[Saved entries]
%%

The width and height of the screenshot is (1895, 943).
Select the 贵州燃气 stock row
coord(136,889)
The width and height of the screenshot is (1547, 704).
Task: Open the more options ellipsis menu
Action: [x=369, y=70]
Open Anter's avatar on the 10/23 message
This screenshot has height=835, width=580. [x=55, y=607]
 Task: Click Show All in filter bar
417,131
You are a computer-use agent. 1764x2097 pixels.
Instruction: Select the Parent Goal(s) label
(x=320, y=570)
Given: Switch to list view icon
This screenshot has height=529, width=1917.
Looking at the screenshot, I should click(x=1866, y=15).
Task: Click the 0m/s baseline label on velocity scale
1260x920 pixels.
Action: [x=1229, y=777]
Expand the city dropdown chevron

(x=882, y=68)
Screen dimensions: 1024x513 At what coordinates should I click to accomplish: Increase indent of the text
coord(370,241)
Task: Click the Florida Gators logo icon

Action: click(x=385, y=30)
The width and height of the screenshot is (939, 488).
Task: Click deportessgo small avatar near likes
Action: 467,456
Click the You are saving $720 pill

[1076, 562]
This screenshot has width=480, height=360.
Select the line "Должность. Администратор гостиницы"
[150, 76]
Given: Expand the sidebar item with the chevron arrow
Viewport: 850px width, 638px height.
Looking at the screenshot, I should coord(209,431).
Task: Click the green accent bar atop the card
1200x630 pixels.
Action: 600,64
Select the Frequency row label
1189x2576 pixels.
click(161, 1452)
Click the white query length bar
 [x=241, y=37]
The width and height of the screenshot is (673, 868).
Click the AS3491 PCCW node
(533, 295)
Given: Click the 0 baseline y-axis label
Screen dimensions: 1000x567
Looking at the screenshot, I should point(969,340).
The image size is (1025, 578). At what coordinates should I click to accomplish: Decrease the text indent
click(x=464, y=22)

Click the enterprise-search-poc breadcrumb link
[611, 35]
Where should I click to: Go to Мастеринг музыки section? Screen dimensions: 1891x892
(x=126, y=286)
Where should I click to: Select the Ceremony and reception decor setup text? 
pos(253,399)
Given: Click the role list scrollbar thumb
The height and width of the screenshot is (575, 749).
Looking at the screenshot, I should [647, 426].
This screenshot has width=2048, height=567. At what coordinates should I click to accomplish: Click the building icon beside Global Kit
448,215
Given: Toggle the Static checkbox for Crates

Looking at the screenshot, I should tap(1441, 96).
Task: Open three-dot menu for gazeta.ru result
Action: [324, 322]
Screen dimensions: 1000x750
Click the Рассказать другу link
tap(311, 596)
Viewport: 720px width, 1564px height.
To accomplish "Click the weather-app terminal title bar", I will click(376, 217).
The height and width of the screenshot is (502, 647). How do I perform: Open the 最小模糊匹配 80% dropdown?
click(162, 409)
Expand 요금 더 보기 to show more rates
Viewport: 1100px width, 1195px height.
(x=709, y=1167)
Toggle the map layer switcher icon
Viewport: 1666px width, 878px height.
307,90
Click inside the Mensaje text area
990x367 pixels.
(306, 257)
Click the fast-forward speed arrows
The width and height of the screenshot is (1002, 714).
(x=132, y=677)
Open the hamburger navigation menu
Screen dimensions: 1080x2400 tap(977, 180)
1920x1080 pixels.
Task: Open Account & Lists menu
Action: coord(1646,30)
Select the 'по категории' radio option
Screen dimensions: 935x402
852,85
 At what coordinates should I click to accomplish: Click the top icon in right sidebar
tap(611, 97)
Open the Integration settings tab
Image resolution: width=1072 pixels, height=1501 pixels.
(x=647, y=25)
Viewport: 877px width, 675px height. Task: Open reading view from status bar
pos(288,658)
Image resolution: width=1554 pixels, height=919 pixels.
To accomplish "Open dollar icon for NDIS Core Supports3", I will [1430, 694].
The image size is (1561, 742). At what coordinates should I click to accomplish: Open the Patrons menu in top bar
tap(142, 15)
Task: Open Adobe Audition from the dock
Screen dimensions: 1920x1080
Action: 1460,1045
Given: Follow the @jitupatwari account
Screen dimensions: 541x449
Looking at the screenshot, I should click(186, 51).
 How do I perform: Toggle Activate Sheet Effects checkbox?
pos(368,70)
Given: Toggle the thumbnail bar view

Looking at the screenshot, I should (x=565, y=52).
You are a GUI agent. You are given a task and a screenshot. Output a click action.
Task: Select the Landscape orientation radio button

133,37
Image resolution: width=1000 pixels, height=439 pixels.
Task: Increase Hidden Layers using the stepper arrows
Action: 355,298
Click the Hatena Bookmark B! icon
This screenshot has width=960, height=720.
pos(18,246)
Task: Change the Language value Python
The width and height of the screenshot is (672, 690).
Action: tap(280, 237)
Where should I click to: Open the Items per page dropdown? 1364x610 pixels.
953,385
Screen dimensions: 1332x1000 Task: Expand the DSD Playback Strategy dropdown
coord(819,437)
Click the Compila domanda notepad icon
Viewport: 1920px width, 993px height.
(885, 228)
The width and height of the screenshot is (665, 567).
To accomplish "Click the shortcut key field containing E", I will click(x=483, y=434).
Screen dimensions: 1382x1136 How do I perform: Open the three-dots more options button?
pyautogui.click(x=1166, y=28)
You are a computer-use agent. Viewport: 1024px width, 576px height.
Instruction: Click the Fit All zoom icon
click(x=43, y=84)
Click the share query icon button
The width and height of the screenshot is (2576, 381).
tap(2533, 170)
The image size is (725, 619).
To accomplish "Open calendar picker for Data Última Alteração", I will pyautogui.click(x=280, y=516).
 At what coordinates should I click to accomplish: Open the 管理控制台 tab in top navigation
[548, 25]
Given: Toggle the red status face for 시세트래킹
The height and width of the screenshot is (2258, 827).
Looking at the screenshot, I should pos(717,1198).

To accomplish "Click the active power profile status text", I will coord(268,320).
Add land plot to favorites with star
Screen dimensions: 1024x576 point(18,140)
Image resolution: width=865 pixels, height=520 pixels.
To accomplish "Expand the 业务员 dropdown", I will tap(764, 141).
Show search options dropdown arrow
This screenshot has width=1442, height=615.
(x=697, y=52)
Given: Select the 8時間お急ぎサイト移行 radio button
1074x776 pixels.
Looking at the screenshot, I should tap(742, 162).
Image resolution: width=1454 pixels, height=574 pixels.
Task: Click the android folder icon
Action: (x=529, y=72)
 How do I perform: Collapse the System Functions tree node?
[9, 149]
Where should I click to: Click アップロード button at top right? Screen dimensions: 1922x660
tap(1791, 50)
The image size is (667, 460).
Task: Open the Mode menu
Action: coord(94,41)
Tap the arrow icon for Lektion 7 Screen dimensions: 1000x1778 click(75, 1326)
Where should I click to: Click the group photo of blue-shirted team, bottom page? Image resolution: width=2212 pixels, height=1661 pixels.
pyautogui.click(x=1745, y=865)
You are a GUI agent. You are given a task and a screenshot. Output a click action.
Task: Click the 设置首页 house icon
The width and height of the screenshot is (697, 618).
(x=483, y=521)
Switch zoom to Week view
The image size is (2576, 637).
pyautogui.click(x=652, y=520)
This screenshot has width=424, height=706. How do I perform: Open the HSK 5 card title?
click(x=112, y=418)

%%

◆ **Required work**
Nothing but the lines from the one that contains "Where should I click to: Click the" through the end of the data above should appear, each reproduced exactly.

◆ **Exercise solution**
Where should I click to: Click the group photo of blue-shirted team, bottom page? Image resolution: width=2212 pixels, height=1661 pixels.
pyautogui.click(x=1745, y=865)
You are a GUI agent. You are given a task and a screenshot. Output a click action.
Task: Click the 设置首页 house icon
The width and height of the screenshot is (697, 618).
(x=483, y=521)
Switch zoom to Week view
The image size is (2576, 637).
pyautogui.click(x=652, y=520)
This screenshot has width=424, height=706. How do I perform: Open the HSK 5 card title?
click(x=112, y=418)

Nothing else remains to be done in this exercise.